-- The input follows --
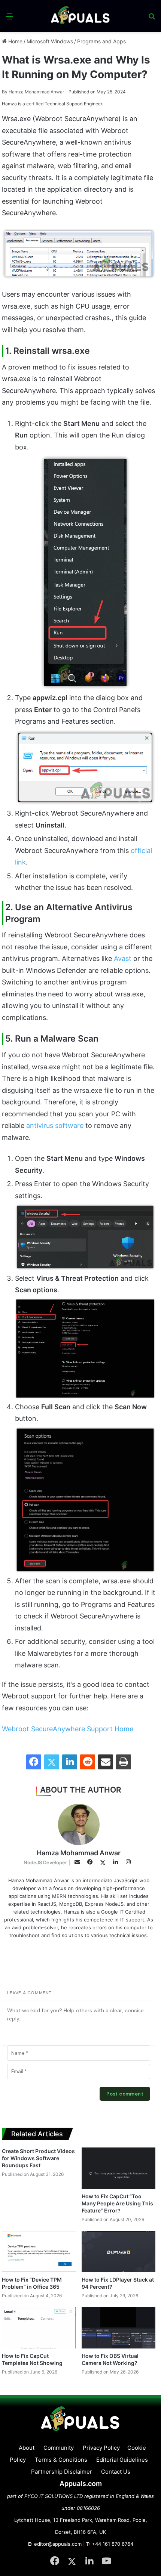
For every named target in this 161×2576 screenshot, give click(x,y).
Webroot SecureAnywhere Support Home (67, 1729)
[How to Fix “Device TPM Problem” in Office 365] (39, 2251)
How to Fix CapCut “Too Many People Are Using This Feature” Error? (117, 2203)
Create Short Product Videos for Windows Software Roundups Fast (38, 2158)
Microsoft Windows (50, 41)
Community (58, 2447)
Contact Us (115, 2471)
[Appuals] (80, 16)
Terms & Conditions (61, 2459)
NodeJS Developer (45, 1862)
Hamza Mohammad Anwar (33, 92)
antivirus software (54, 1125)
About (26, 2447)
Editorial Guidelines (122, 2459)
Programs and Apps (101, 41)
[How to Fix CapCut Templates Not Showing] (39, 2327)
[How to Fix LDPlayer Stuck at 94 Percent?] (118, 2251)
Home (14, 41)
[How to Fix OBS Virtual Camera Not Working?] (118, 2327)
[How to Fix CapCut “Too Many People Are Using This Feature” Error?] (118, 2168)
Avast (122, 958)
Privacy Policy (101, 2447)
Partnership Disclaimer (61, 2471)
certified (34, 103)
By (5, 92)
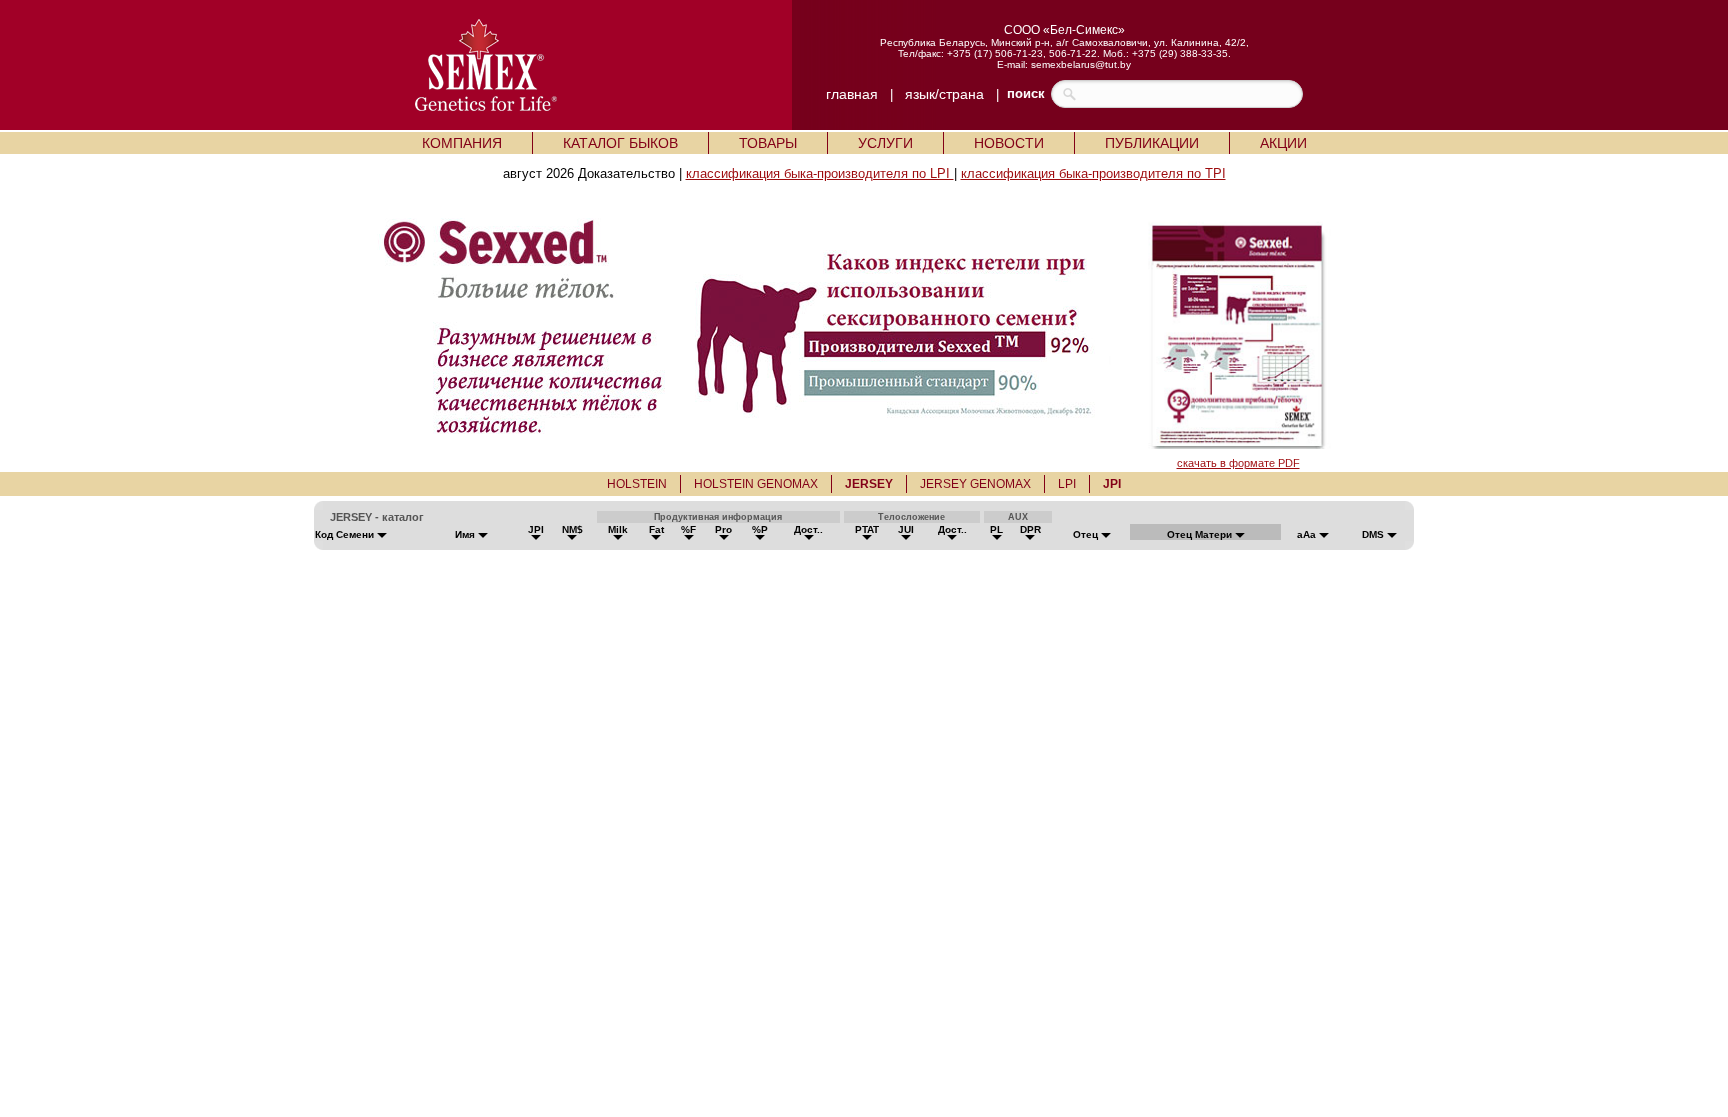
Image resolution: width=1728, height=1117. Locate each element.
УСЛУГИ (885, 143)
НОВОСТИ (1009, 143)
-- The input concluded --
Exercise → All pictures must be left out. Reproduce exactly the lines from the one containing "Error?] (118, 2168)" to the final line of the entries.

Written answer →
[How to Fix CapCut “Too Many People Are Using This Feature” Error?] (118, 2168)
Avast (122, 958)
Privacy Policy (101, 2447)
Partnership Disclaimer (61, 2471)
certified (34, 103)
By (5, 92)
Image resolution: width=1728, height=1117. Locate each element.
УСЛУГИ (885, 143)
НОВОСТИ (1009, 143)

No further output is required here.